Brogan Rafferty Ed Suba Jr., AP Photo/Akron Beacon Journal

(CBS/AP) AKRON, Ohio -  The case of Brogan Rafferty, an Ohio teenager accused of participating in the slayings of three men lured by phony Craigslist job offers, went to a jury Thursday.

In closing arguments, prosecutors portrayed the now 17-year-old as a full accomplice in the crimes while his defense attorney argued he was a scared child stuck in a horrible situation.

Rafferty faces life in prison without a chance of parole if convicted of aggravated murder in the shooting deaths of the men last year. Two were killed in rural eastern Ohio and one was killed near Akron.

Rafferty has said his onetime mentor, Richard Beasley, had issued a veiled warning to keep quiet.

Beasley, who has pleaded not guilty and will be tried separately, could face the death penalty if convicted. As a juvenile, Rafferty can't be sentenced to death.

_GIVEN DATA:_
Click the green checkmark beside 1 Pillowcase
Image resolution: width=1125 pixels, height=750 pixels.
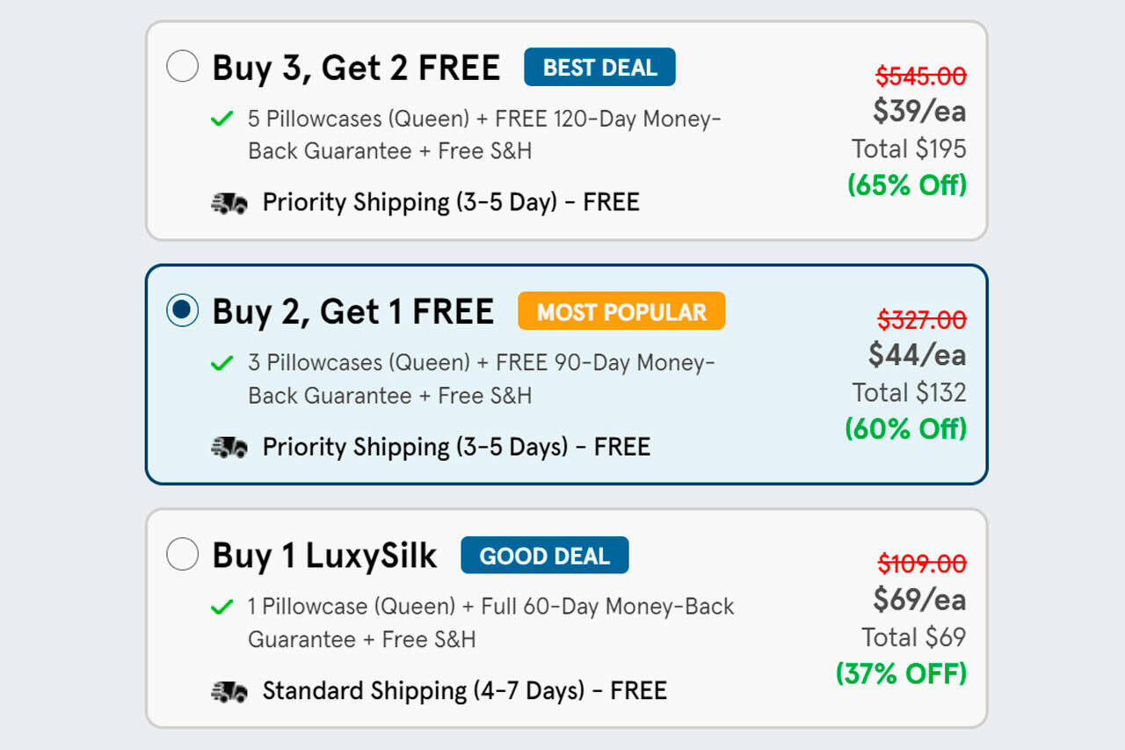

_LIST OF TASKS:_
• A. In the trial report, what sentence does Rafferty face if convicted of aggravated murder?
• B. Translate this sentence from the trial report into Spanish: "Rafferty has said his onetime mentor, Richard Beasley, had issued a veiled warning to keep quiet."
• C. Pull out the passage of the trial report starting with "Brogan Rafferty Ed" and going on through "killed near Akron.".
The listing comes from a separate source.

_RESPONSES FOR EACH TASK:_
• A. Life in prison without a chance of parole.

• B. Rafferty ha dicho que su antiguo mentor, Richard Beasley, le había hecho una advertencia velada para que guardara silencio.

• C.
Brogan Rafferty Ed Suba Jr., AP Photo/Akron Beacon Journal

(CBS/AP) AKRON, Ohio -  The case of Brogan Rafferty, an Ohio teenager accused of participating in the slayings of three men lured by phony Craigslist job offers, went to a jury Thursday.

In closing arguments, prosecutors portrayed the now 17-year-old as a full accomplice in the crimes while his defense attorney argued he was a scared child stuck in a horrible situation.

Rafferty faces life in prison without a chance of parole if convicted of aggravated murder in the shooting deaths of the men last year. Two were killed in rural eastern Ohio and one was killed near Akron.